> **Exercise**
Set the entries down once more, exactly as they are worded.

> **Data for analysis**
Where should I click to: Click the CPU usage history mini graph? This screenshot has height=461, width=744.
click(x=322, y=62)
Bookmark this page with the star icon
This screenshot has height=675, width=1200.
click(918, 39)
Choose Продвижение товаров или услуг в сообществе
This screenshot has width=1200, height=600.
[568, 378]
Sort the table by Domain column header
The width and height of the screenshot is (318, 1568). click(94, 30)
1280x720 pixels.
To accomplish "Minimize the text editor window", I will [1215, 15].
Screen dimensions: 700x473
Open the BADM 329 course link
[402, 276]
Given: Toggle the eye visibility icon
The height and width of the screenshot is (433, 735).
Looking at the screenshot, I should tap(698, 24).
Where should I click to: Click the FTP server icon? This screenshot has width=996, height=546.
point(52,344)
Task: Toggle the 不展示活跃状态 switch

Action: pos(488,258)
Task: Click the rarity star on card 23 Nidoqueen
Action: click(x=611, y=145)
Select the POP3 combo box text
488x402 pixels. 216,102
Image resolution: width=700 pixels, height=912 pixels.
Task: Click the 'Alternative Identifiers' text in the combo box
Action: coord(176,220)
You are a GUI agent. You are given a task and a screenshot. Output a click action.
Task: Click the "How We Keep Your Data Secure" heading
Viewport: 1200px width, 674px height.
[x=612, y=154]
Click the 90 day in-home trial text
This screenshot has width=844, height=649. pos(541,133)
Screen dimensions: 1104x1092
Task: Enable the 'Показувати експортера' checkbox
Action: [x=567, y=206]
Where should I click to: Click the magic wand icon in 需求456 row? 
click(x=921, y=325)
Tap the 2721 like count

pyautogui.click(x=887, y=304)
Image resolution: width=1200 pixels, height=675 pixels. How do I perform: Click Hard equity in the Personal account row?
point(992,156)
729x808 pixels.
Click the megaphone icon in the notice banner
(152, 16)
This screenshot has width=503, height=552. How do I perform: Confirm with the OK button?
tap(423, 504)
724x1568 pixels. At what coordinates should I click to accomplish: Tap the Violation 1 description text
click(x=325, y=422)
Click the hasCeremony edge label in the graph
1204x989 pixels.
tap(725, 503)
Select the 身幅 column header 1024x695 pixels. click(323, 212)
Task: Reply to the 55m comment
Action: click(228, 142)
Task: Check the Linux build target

> **Response below**
Where should I click to: Click the CPU usage history mini graph? This screenshot has height=461, width=744.
click(x=322, y=62)
Bookmark this page with the star icon
This screenshot has height=675, width=1200.
click(918, 39)
Choose Продвижение товаров или услуг в сообществе
This screenshot has width=1200, height=600.
[568, 378]
Sort the table by Domain column header
The width and height of the screenshot is (318, 1568). click(94, 30)
1280x720 pixels.
To accomplish "Minimize the text editor window", I will [1215, 15].
Screen dimensions: 700x473
Open the BADM 329 course link
[402, 276]
Given: Toggle the eye visibility icon
The height and width of the screenshot is (433, 735).
Looking at the screenshot, I should tap(698, 24).
Where should I click to: Click the FTP server icon? This screenshot has width=996, height=546.
point(52,344)
Task: Toggle the 不展示活跃状态 switch

Action: pos(488,258)
Task: Click the rarity star on card 23 Nidoqueen
Action: click(x=611, y=145)
Select the POP3 combo box text
488x402 pixels. 216,102
Image resolution: width=700 pixels, height=912 pixels.
Task: Click the 'Alternative Identifiers' text in the combo box
Action: coord(176,220)
You are a GUI agent. You are given a task and a screenshot. Output a click action.
Task: Click the "How We Keep Your Data Secure" heading
Viewport: 1200px width, 674px height.
[x=612, y=154]
Click the 90 day in-home trial text
This screenshot has width=844, height=649. pos(541,133)
Screen dimensions: 1104x1092
Task: Enable the 'Показувати експортера' checkbox
Action: [x=567, y=206]
Where should I click to: Click the magic wand icon in 需求456 row? 
click(x=921, y=325)
Tap the 2721 like count

pyautogui.click(x=887, y=304)
Image resolution: width=1200 pixels, height=675 pixels. How do I perform: Click Hard equity in the Personal account row?
point(992,156)
729x808 pixels.
Click the megaphone icon in the notice banner
(152, 16)
This screenshot has width=503, height=552. How do I perform: Confirm with the OK button?
tap(423, 504)
724x1568 pixels. At what coordinates should I click to accomplish: Tap the Violation 1 description text
click(x=325, y=422)
Click the hasCeremony edge label in the graph
1204x989 pixels.
tap(725, 503)
Select the 身幅 column header 1024x695 pixels. click(323, 212)
Task: Reply to the 55m comment
Action: click(228, 142)
Task: Check the Linux build target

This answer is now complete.